In this blog, I would like to share with you how I use GDB to debug and trace into a new parallel worker spawned by Postmaster in order to fix the visibility issue.

2. GDB Basics

I wrote another blog previously that shows how to use GDB to trace and debug a PostgreSQL issues and share some of the most common commands that I use every day to resolve software issues. If you are new to GDB, I suggest giving this blog a read here

3. How and When does PG Spawn A New Parallel Worker

When you use psql to connect to a PostgreSQL database, it will spawn a new backend worker process to serve this connecting client. Most of the queries you provide will be processed by this backend process, includes SELECT, UPDATE, INSERT…etc. By default, if your SELECT query will require doing a sequential scan over 8MB of data, it will try to use a parallel worker to help speed up the processing. This 8MB threshold can be configured by the min_parallel_table_scan_size parameter in postgresql.conf . There is another configuration parameter max_parallel_workers that controls the maximum number of parallel workers is allowed to be spawned. The default is 8.

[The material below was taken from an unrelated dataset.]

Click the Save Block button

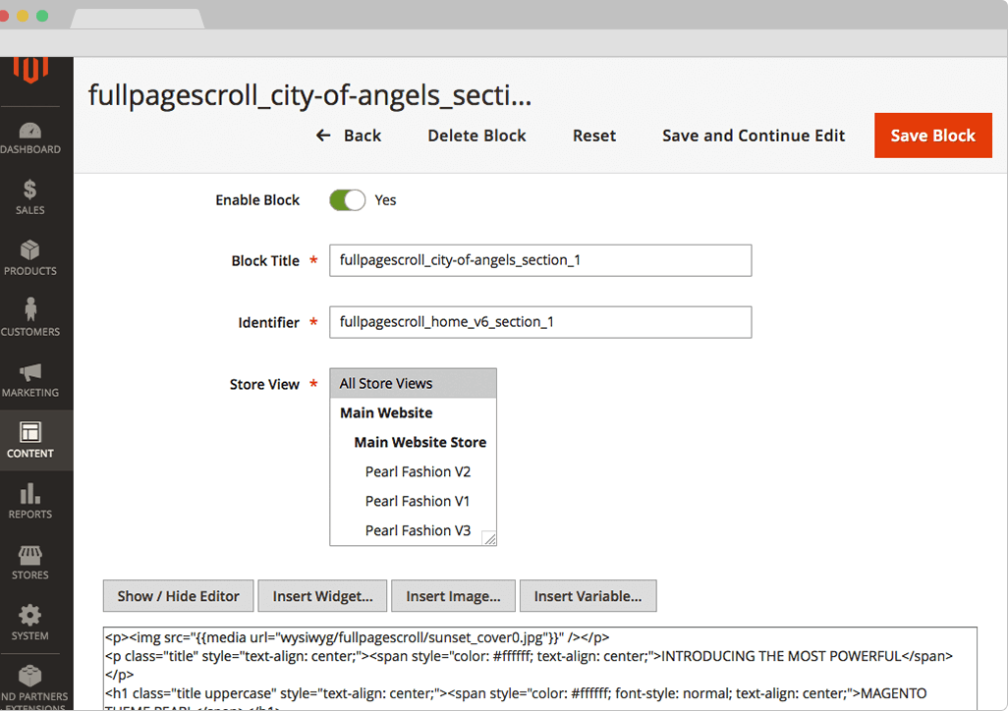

Technically, I can avoid my visibility issues simply by either setting min_parallel_table_scan_size to a huge number, or setting max_parallel_workers to 0. But this is really not my style, I would like to keep all these goodies that PG provides while being able to solve the problem.

To spawn a parallel worker, the psql backend will initialize a parallel worker context in the global process table and a message queue based on shared memory for communication with the backend. Then it sends a signal to postmaster to notify that the global process table has been updated.

When postmaster receives the signal, it will load the global process table and found that it needs to spawn a new parallel worker. It will proceed to fork a new parallel worker according to the context information supplied. This information determines the entry point for the parallel worker and what to do once spawned. During processing, the parallel worker and the psql backend use the message queue to communicate tuples back and forth and finally the psql backend will gather together all the data tuples and produce a final result back to the user.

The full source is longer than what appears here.